TASK REQUIREMENTS -
Scan the entries and copy each line where the word "pixels" is present.

DATA TO USE -
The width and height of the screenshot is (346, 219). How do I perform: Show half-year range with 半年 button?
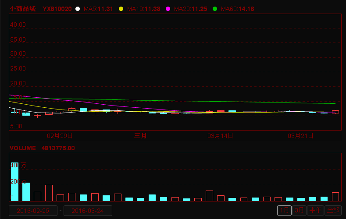point(315,211)
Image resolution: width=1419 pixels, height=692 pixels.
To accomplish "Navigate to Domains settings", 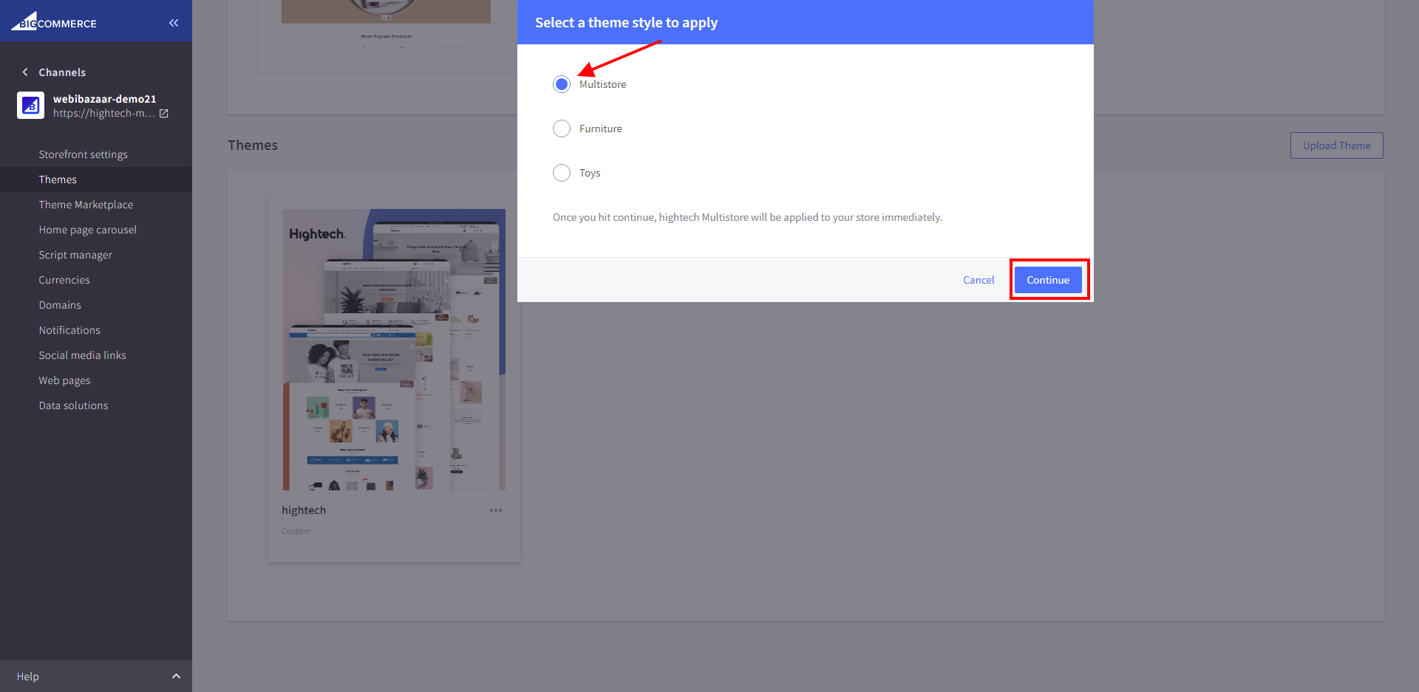I will pyautogui.click(x=60, y=305).
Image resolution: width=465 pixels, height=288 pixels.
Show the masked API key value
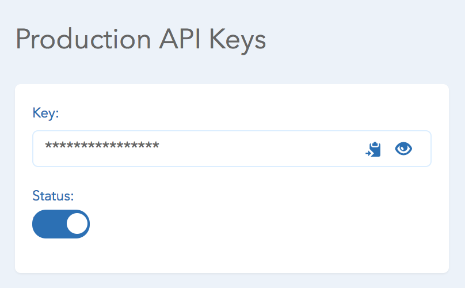click(x=403, y=149)
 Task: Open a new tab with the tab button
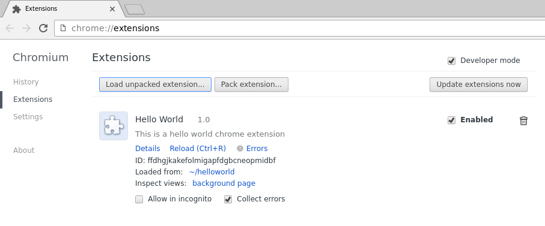135,10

WRITTEN RESPONSE -
Image resolution: width=1419 pixels, height=692 pixels.
Image resolution: width=465 pixels, height=288 pixels.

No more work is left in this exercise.